I have a piece of equipment that monitors an experiment by taking repeated samples and displays the readings on its screen as a graph. The input of experiment can be altered and one of these changes should produce a change in a section of the graph which I currently identify by eye and is what I’m looking for in the experiment. I want to automate it so that a computer looks at a set of results and spots the experiment input that causes the change.
I can already extract the results from the machine. Currently they results for a run are in the form of an integer array with the index being the sample number and the corresponding value being the measurement.
The overall shape of the graph will be similar for each experiment run. The change I’m looking for will be roughly the same and will occur in approximately the same place every time for the correct experiment input. Unfortunately there are a few gotchas that make this problem more difficult.
-
There is some noise in the measuring process which mean there is some random variation in the measured values between different runs. Although the overall shape of the graph remains the same.
-
The time the experiment takes varies slightly each run causing two effects. First, the a whole graph may be shifted slightly on the x axis relative to another run’s graph. Second, individual features may appear slightly wider or narrower in different runs.
In both these cases the variation isn’t particularly large and you can assume that the only non random variation is caused by the correct input being found.

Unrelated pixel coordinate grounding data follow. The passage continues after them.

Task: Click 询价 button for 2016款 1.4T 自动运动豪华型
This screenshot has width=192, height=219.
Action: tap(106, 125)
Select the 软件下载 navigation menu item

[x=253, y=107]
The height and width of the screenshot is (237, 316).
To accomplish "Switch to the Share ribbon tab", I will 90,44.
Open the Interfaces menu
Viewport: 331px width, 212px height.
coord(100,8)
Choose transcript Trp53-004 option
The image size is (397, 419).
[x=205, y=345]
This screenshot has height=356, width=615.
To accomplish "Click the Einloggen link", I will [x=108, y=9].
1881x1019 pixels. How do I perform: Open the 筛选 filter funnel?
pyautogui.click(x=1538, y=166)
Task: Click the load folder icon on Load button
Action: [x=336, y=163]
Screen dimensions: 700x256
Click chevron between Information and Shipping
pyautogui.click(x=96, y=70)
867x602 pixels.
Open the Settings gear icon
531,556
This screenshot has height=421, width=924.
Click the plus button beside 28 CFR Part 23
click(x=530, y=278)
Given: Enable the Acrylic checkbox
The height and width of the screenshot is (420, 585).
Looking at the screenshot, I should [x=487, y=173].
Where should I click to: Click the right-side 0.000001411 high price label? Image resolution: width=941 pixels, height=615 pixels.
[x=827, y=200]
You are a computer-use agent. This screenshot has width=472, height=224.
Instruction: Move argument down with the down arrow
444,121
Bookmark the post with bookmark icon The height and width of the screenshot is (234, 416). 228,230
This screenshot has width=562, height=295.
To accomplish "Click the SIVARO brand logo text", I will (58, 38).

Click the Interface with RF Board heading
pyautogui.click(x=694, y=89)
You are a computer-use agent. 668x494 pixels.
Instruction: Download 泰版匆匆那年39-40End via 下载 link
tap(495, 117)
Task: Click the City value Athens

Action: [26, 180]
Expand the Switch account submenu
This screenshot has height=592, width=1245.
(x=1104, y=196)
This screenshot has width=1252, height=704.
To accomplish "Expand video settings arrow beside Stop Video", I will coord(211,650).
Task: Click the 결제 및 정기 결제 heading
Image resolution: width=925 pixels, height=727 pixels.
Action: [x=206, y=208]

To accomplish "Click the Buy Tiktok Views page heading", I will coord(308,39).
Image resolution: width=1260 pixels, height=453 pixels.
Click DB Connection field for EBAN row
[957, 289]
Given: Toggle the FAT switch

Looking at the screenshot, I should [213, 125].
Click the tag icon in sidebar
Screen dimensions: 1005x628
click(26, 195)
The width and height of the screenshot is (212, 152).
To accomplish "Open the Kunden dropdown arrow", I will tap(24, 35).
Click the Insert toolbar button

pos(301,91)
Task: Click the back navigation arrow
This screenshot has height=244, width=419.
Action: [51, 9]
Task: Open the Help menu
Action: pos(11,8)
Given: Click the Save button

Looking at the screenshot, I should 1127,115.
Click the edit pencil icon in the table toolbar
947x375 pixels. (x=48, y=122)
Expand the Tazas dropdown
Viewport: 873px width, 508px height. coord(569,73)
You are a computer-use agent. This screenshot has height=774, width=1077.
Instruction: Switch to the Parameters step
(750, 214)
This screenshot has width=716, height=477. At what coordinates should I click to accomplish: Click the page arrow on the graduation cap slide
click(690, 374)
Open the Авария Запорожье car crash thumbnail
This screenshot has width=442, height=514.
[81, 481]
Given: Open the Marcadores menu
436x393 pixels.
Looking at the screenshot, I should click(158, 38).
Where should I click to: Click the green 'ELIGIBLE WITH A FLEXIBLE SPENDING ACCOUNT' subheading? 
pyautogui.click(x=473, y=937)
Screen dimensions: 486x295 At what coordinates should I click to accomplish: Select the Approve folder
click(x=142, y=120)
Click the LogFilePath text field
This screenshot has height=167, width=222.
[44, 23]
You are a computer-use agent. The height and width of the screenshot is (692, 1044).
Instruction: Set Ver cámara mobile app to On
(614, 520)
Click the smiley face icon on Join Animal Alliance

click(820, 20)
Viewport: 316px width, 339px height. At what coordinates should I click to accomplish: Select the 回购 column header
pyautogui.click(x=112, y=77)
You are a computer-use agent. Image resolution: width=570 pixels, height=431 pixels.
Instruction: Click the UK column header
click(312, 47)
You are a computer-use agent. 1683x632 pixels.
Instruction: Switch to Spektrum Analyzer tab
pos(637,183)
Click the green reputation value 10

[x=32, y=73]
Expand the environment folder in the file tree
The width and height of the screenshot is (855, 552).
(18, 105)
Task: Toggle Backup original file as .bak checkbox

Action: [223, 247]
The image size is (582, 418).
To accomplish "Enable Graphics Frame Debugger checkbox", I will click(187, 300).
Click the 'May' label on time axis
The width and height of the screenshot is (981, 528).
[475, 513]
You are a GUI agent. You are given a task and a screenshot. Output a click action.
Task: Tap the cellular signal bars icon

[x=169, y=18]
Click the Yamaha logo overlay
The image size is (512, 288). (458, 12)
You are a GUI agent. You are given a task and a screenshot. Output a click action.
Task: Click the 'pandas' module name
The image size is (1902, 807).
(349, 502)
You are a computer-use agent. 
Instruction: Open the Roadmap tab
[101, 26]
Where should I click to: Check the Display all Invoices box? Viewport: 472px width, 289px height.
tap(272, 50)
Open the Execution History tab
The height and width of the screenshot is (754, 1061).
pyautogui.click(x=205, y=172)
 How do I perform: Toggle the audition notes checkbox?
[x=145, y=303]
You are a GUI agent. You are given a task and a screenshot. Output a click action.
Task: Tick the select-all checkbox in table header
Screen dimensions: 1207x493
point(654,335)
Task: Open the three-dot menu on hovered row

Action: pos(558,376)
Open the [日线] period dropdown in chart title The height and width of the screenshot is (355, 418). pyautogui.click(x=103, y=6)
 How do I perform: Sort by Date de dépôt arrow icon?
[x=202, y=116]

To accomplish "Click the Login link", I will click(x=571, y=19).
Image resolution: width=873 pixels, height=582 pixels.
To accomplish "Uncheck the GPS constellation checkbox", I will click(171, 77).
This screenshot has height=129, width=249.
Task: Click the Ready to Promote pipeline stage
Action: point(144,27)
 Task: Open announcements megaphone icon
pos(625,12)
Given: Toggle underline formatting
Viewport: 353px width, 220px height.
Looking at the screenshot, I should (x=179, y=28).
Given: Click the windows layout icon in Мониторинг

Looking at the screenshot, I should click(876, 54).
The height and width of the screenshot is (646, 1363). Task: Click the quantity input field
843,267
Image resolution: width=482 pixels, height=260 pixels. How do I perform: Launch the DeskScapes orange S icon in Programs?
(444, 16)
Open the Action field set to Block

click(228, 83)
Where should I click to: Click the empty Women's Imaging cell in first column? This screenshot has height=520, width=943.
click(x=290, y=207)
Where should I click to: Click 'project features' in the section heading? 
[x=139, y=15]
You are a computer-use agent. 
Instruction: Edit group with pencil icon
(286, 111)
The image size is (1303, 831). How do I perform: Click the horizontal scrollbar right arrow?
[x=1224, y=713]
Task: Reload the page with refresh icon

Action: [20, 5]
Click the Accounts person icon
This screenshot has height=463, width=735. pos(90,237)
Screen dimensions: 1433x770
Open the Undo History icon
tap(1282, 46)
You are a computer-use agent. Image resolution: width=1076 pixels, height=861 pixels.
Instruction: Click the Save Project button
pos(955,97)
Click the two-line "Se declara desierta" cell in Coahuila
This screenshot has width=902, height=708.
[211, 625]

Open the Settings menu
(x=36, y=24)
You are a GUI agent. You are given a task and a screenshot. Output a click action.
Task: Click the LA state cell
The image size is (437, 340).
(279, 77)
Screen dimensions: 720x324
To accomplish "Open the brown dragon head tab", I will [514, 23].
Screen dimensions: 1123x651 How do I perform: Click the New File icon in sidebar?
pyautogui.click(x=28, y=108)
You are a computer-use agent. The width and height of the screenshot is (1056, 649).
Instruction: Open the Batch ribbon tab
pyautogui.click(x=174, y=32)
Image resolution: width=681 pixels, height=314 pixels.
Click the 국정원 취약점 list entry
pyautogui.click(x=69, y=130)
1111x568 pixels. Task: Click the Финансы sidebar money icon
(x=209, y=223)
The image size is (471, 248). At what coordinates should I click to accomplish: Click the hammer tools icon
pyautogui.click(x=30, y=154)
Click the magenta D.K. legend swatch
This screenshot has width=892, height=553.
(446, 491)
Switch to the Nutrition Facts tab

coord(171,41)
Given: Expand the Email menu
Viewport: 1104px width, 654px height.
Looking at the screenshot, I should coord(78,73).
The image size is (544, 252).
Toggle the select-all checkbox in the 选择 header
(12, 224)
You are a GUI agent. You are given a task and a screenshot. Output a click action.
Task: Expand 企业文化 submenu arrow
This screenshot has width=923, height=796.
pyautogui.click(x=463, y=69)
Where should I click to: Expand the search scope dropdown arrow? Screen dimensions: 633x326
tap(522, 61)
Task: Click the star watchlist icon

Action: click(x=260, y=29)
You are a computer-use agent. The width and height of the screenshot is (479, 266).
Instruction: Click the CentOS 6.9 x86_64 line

I think you’re looking for information on Digital Signal Processing. It can range from very simple to very hard to understand. If, say, your pre-event signal was 0, and every signal after the relevant signal was 1, you could just look for the first 1, figure out the time at which it occurred, and you’d be done. That’s basically the limiting case of simplicity, and it might be a good place to start. Implement that, and you’ve got the beginnings of a sense of how to answer your question. Now, then, you’ve got noise. So, say, pre-event might range from -10 to 10, and post-event might range from 90 to 110. Still simple; watch for the first value greater than 10. But of course it’s never that simple. You might have to average a window of readings, might look for some threshold of change from previous measurement, etc. In advanced cases, you could find yourself using transformations into other spaces, applying filters, pattern matching, and the like. But from your description, it sounds like reasonably simple methods should do the job for you. Don’t get intimidated by concepts like FFT – you probably don’t need them, yet. For now, at least, assume that it can be solved simply. Start with a trivially simple (but insufficient) solution, and work your way towards the solution that works.